Desde hace 30 o 40 años, todo el lenguaje “clásico” de las ciencias humanas parece haber envejecido sin remedio. No solo que una serie de conceptos nuevos ha venido a reemplazar a aquellos que ocuparon el centro del conocimiento a lo largo del siglo XX, sino que también los valores que constituyen el referente de una ética del saber han quedado sepultados por una avalancha de cambios tan profundos y radicales, que a su lado parecerían empalidecer los formidables trastornos que fueron provocados por la Revolución Industrial. Este envejecimiento general y acelerado del saber, así como el irremediable desplazamiento de sus ejes, ha determinado que también nuestras ideas acerca de la cultura, la nación o la identidad se hayan vaciado de sentido, y hayan empezado a exigir nuevas estrategias y plataformas conceptuales para entenderlas.
De hecho, la variación vertiginosa de las formas de comunicación y movilidad humana, unida a los avances permanentes de las técnicas de la información, han desterritorializado de tal modo la cultura, que los mismos conceptos de lo propio y lo ajeno se presentan ahora atravesados por sorprendentes paradojas: David Morley, profesor en el Goldsmith College de la Universidad de Londres, escribe que, con frecuencia, lo diferente está en el barrio vecino y lo familiar a veces se encuentra al otro lado del mundo (Cf. Leonor Arfuch, comp., “Pensar este tiempo”, 2005). Es indudable, por ejemplo, que los jóvenes que provienen de las clases privilegiadas en una sociedad como la nuestra, encuentran fácil entenderse con sus pares de los Estados Unidos, de Europa e incluso de países más lejanos, con quienes comparten lenguajes, modas, usos, valores y costumbres, pero no con sus propios “compatriotas” del campo o de los sectores suburbanos que permanecen todavía atrapados por la pobreza: no solo que se sienten separados de estos últimos por su visión del mundo, la práctica de sus valores, su lenguaje y hasta su modo de vestir, de divertirse, de amar o de enfrentar la muerte, sino que harán todo lo posible para consolidar esas diferencias o semejanzas hasta su vida adulta.

----

Tareas del ejercicio >>
**1)** En el texto sobre el envejecimiento del saber, ¿junto a qué trastornos históricos parecerían empalidecer los cambios recientes?
**2)** Prosigue el texto sobre el envejecimiento del saber a partir de su última oración.

----

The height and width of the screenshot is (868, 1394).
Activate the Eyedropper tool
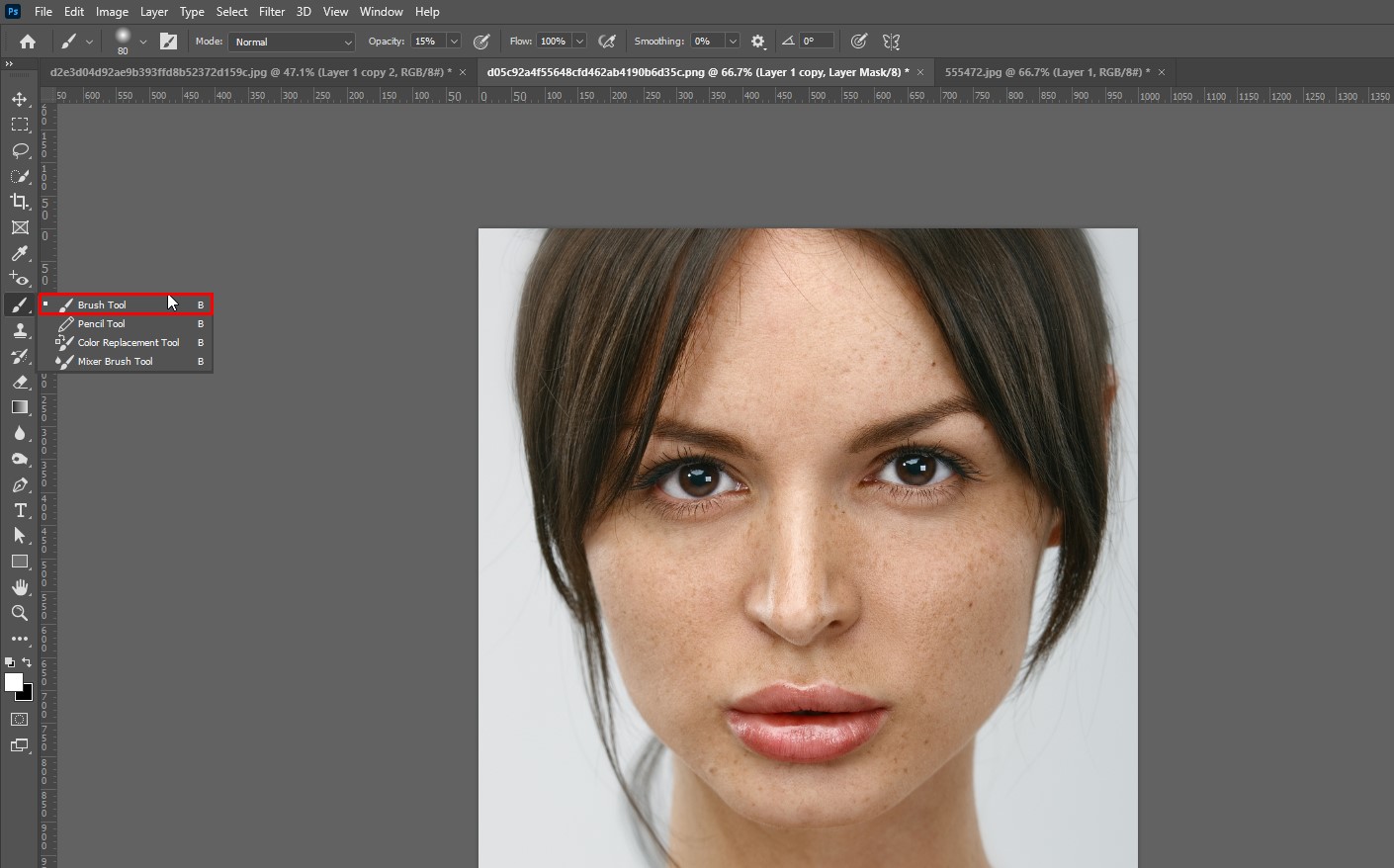[x=20, y=253]
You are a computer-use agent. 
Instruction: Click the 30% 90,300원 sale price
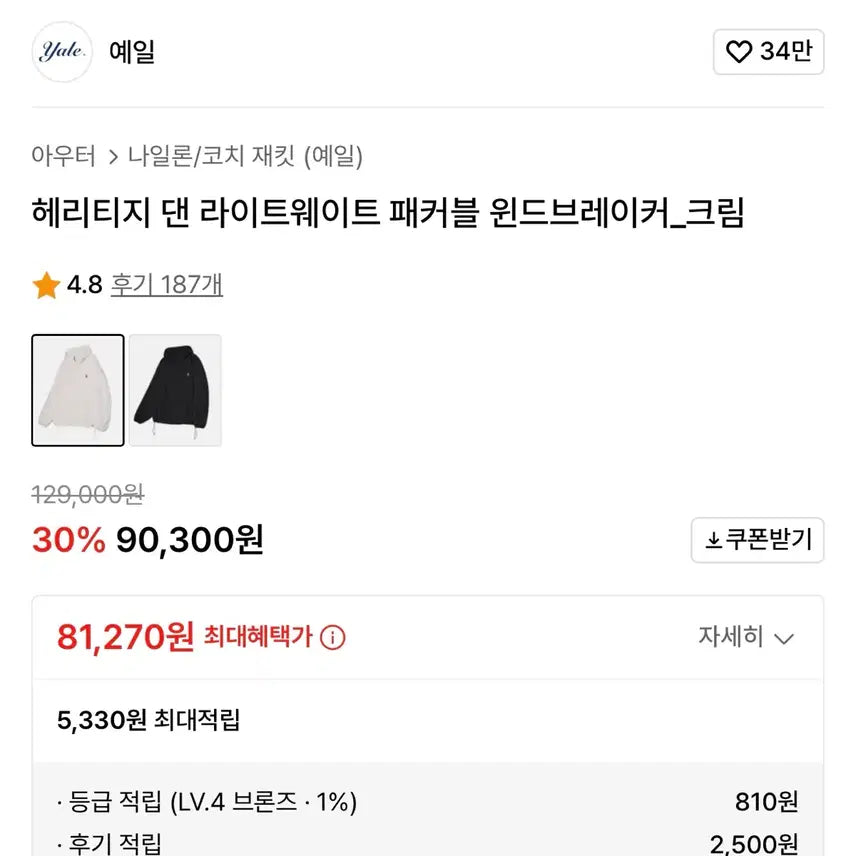point(148,540)
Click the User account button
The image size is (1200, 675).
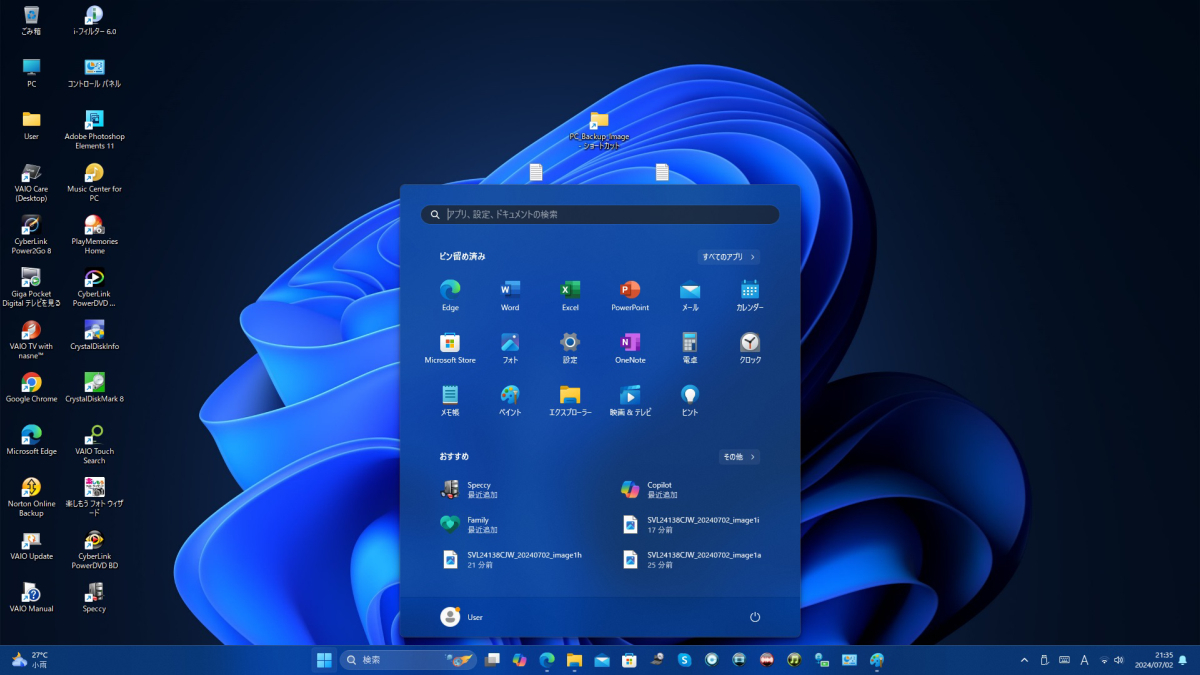pos(461,617)
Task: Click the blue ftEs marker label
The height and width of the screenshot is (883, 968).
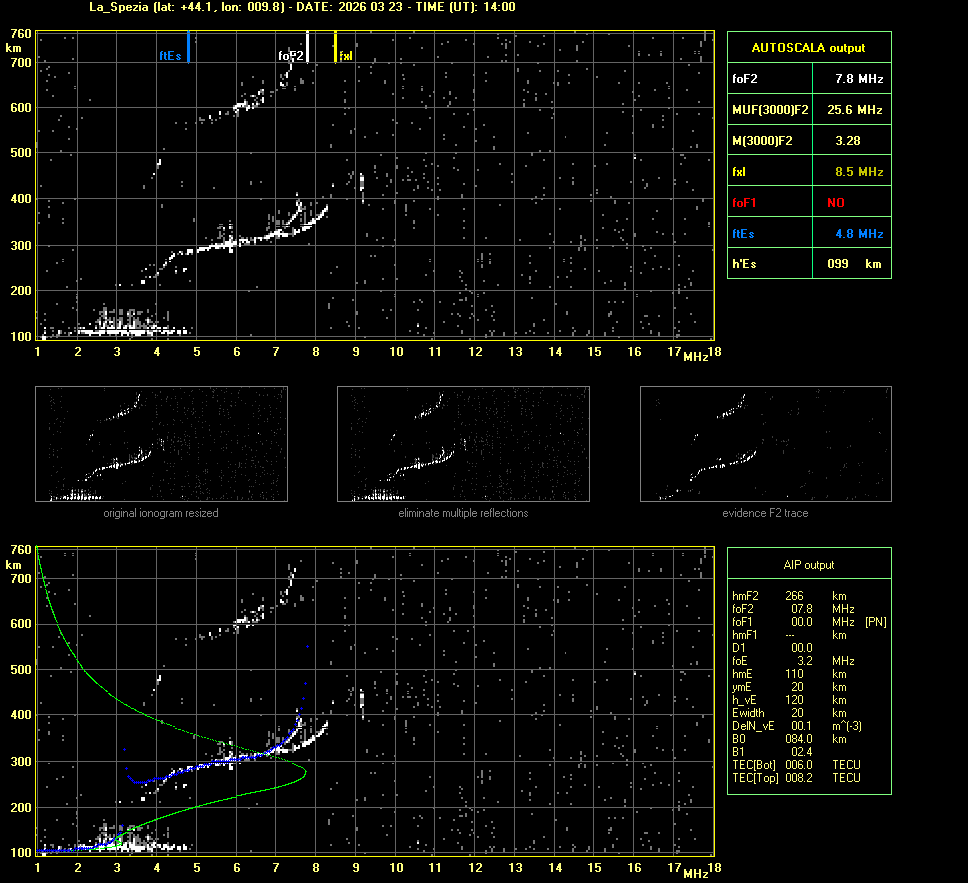Action: tap(170, 56)
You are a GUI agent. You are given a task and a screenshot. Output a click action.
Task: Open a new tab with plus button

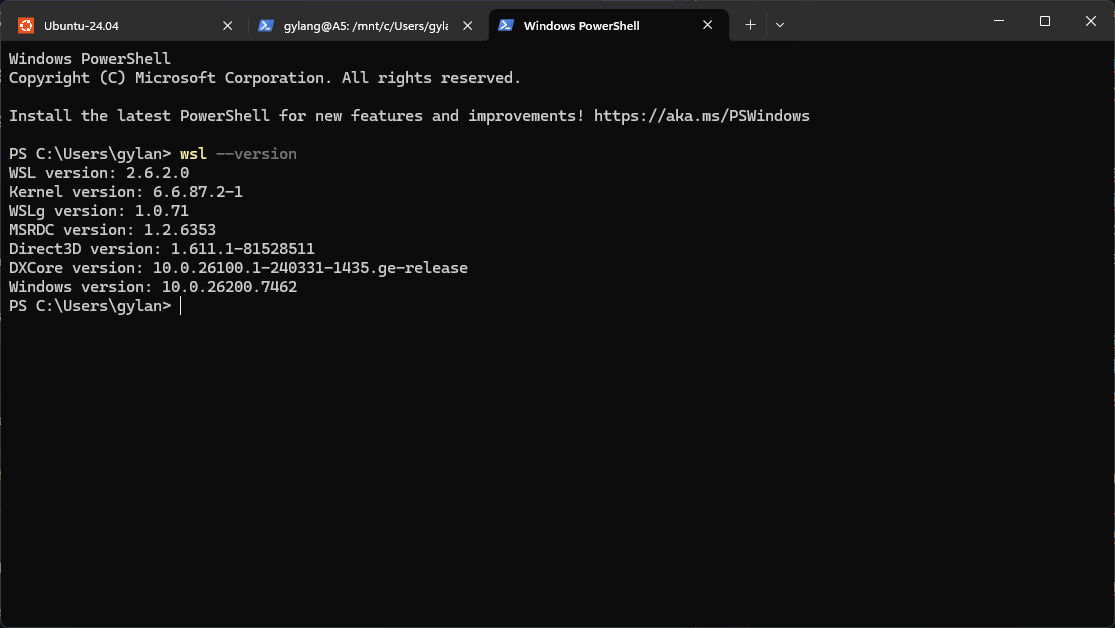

----

Lista de respuestas >>
**1)** Junto a los trastornos provocados por la Revolución Industrial.

**2)**
¿Qué sentido tiene ahora, por lo tanto, la ideología de la cultura nacional? ¿Cuál es el real alcance del concepto de interculturalidad, inscrito ya en nuestra Constitución y empleado con frecuencia y demasiada ligereza? ¿Qué valor puede tener ya la mirada despectiva que nos dedican a los mestizos aquellos que todavía presumen de orígenes europeos supuestamente “puros”? ¿Cómo entender el doloroso éxodo de migrantes que están invadiendo el continente europeo o la desesperada reacción defensiva de algunos pueblos que se resisten a la mundialización de la cultura, exacerban los nacionalismos a ultranza y los fundamentalismos culturales, y hacen brotar indudables manifestaciones de una xenofobia inadmisible? Es evidente que fenómenos de tanta envergadura no pueden ya ser entendidos ni resueltos con los criterios de la simple economía, el interés político partidista o la adopción de conductas inflexibles.